◆ Data to examine ◆
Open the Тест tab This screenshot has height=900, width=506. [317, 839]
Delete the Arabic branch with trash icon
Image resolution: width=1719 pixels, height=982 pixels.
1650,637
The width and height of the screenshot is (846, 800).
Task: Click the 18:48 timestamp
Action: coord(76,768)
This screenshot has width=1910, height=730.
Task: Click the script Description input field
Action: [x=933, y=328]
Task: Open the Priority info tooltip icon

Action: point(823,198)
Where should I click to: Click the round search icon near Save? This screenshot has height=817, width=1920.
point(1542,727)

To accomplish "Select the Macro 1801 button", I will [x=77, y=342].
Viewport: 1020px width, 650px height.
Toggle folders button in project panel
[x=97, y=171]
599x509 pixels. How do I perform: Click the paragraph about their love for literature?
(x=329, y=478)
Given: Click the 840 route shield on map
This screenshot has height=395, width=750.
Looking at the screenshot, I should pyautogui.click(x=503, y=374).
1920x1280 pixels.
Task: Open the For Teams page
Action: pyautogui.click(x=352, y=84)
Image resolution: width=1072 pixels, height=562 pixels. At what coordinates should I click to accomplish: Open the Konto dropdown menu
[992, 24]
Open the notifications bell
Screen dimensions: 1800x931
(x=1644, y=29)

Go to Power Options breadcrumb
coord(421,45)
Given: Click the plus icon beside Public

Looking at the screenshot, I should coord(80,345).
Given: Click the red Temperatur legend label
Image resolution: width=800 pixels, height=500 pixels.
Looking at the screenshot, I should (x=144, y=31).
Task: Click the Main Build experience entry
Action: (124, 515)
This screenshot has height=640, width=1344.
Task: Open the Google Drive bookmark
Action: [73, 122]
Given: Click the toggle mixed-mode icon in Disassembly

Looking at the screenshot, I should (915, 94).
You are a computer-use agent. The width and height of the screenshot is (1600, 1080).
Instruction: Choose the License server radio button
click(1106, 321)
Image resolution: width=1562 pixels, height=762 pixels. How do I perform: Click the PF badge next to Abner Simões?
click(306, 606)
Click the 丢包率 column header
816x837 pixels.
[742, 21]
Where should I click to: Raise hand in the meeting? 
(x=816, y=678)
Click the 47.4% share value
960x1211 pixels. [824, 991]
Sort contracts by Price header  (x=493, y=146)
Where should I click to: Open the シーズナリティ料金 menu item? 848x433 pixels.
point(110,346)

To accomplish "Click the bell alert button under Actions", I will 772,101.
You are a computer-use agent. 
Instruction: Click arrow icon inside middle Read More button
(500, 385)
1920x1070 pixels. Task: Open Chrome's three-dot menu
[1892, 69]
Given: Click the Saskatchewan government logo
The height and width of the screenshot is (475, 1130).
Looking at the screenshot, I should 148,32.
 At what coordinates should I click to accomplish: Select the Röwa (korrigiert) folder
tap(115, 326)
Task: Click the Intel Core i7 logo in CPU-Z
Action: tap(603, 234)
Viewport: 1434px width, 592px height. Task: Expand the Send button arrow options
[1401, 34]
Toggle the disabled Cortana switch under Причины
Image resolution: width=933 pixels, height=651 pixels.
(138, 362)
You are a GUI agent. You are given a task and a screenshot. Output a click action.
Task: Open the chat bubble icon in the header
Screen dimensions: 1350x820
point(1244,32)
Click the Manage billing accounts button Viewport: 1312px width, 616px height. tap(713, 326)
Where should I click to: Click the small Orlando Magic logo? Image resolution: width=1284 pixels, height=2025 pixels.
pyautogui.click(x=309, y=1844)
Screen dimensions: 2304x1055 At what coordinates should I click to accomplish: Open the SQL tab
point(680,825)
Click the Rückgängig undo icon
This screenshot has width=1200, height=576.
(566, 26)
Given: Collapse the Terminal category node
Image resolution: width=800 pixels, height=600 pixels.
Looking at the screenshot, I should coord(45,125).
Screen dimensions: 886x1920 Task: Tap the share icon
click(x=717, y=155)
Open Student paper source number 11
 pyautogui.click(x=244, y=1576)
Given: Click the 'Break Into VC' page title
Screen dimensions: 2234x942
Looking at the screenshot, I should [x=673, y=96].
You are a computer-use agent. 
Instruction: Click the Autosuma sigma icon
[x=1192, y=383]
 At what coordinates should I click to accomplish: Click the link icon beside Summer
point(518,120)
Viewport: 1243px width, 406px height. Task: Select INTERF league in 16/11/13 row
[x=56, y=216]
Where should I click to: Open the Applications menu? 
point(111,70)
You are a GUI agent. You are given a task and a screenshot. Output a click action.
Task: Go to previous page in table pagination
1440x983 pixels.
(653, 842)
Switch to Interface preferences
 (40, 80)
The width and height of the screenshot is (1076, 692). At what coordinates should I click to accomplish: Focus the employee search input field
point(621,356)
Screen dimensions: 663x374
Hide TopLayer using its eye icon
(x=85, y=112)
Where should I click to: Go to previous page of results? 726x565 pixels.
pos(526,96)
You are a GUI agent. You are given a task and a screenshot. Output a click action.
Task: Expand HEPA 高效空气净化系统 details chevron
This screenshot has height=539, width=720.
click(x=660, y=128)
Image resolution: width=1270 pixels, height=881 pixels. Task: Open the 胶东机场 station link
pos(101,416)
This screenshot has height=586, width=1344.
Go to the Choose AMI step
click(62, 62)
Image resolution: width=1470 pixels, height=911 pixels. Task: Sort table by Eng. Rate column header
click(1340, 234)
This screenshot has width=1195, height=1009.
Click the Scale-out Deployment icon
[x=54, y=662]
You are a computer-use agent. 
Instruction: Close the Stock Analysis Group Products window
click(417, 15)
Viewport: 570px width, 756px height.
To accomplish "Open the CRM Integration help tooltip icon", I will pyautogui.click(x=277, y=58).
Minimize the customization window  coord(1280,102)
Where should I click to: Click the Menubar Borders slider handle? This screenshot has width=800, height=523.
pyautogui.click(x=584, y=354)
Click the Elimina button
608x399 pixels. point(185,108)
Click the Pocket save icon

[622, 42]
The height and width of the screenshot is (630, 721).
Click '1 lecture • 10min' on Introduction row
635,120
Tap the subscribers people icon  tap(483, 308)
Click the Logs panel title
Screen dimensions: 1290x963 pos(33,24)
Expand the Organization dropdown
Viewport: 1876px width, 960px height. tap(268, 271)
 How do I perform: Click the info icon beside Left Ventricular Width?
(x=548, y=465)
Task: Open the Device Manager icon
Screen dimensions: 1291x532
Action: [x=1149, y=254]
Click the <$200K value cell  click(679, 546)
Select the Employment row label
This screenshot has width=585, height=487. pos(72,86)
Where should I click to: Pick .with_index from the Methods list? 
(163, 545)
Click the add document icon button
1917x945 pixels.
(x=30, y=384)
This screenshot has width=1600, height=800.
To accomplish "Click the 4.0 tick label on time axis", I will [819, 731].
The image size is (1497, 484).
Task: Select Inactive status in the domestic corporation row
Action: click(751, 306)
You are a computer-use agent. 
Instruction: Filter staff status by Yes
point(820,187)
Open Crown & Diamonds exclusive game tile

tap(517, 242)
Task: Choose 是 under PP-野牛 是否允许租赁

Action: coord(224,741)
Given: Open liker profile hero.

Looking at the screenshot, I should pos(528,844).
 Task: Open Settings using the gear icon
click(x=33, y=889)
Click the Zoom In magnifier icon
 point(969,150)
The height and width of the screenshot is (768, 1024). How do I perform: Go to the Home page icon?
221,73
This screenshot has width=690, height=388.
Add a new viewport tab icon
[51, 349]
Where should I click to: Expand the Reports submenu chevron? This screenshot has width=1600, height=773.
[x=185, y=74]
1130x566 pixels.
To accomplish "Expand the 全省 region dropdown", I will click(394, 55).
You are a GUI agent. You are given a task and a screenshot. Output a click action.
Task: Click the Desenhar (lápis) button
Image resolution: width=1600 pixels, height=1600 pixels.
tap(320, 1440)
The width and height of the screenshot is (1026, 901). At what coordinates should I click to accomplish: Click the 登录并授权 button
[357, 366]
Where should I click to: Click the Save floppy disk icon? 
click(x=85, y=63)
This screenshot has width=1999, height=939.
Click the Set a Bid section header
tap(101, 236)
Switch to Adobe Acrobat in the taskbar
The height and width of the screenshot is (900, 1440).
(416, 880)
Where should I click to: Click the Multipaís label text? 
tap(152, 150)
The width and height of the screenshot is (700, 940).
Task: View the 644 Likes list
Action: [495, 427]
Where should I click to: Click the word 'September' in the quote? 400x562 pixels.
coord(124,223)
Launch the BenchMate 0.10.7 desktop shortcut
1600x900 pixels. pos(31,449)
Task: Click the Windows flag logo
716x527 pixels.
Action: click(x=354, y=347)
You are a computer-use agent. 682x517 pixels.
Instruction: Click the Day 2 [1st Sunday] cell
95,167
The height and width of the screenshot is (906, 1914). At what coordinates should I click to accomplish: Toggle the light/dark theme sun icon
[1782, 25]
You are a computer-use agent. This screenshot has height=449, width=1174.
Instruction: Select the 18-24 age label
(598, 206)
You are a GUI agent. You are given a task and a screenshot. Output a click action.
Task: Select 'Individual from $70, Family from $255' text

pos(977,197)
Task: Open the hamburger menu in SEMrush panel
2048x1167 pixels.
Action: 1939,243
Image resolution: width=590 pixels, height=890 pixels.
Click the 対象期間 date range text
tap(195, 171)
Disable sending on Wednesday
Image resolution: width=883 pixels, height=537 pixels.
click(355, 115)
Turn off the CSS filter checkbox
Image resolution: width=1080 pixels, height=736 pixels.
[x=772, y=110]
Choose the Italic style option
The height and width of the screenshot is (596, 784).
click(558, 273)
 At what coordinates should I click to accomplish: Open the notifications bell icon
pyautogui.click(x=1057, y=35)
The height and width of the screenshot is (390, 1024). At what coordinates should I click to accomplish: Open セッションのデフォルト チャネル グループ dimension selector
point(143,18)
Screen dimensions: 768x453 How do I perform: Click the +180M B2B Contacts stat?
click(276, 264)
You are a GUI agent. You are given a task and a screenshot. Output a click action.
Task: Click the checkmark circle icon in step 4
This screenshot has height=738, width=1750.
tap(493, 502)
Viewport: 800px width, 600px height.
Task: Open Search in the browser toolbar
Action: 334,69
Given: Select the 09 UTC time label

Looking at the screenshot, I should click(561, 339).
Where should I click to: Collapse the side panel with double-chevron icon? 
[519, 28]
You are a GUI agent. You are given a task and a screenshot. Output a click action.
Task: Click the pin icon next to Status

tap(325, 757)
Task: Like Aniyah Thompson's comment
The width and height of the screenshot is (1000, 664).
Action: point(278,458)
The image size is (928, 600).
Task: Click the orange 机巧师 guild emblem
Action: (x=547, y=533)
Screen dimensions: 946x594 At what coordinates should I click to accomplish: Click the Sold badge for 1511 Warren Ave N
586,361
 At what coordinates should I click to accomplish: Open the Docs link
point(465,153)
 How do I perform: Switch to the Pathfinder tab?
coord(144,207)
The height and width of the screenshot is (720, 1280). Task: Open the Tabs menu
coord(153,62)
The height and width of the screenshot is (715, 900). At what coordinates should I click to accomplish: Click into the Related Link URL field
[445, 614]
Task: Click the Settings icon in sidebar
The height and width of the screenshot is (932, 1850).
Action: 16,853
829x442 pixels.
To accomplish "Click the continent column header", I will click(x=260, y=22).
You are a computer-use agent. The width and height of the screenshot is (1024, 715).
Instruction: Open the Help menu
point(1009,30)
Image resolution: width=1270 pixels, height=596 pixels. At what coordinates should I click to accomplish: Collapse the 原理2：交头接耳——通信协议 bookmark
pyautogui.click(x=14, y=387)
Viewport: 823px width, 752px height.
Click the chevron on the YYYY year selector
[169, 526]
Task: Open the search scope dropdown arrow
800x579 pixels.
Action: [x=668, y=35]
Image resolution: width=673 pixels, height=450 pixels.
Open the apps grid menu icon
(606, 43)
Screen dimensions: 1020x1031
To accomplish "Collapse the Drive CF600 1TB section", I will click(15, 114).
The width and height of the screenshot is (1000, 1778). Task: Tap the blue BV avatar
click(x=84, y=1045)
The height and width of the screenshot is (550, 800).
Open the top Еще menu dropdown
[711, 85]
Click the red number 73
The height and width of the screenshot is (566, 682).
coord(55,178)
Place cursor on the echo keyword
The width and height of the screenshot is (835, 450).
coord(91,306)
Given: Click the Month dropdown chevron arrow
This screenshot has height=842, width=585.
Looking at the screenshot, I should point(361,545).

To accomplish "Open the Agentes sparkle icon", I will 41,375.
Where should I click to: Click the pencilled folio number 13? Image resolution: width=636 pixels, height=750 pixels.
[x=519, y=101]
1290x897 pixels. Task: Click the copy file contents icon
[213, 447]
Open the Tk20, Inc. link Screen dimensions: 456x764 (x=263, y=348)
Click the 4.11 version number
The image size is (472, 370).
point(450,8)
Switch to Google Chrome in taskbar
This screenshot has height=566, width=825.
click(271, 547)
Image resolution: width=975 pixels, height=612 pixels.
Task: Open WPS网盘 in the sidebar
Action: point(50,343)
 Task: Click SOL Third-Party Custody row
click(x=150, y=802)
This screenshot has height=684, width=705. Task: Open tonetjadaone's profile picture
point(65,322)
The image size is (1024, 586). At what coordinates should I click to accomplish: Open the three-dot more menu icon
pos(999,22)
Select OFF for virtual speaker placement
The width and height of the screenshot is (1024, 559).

◆ Action item ◆
Nothing should appear in the answer except the lines above from the line with "Where should I click to: Click the word" through the line with "Turn off the CSS filter checkbox", both included, written out exactly.

◆ Output ◆
Where should I click to: Click the word 'September' in the quote? 400x562 pixels.
coord(124,223)
Launch the BenchMate 0.10.7 desktop shortcut
1600x900 pixels. pos(31,449)
Task: Click the Windows flag logo
716x527 pixels.
Action: click(x=354, y=347)
You are a computer-use agent. 682x517 pixels.
Instruction: Click the Day 2 [1st Sunday] cell
95,167
The height and width of the screenshot is (906, 1914). At what coordinates should I click to accomplish: Toggle the light/dark theme sun icon
[1782, 25]
You are a computer-use agent. This screenshot has height=449, width=1174.
Instruction: Select the 18-24 age label
(598, 206)
You are a GUI agent. You are given a task and a screenshot. Output a click action.
Task: Select 'Individual from $70, Family from $255' text

pos(977,197)
Task: Open the hamburger menu in SEMrush panel
2048x1167 pixels.
Action: 1939,243
Image resolution: width=590 pixels, height=890 pixels.
Click the 対象期間 date range text
tap(195, 171)
Disable sending on Wednesday
Image resolution: width=883 pixels, height=537 pixels.
click(355, 115)
Turn off the CSS filter checkbox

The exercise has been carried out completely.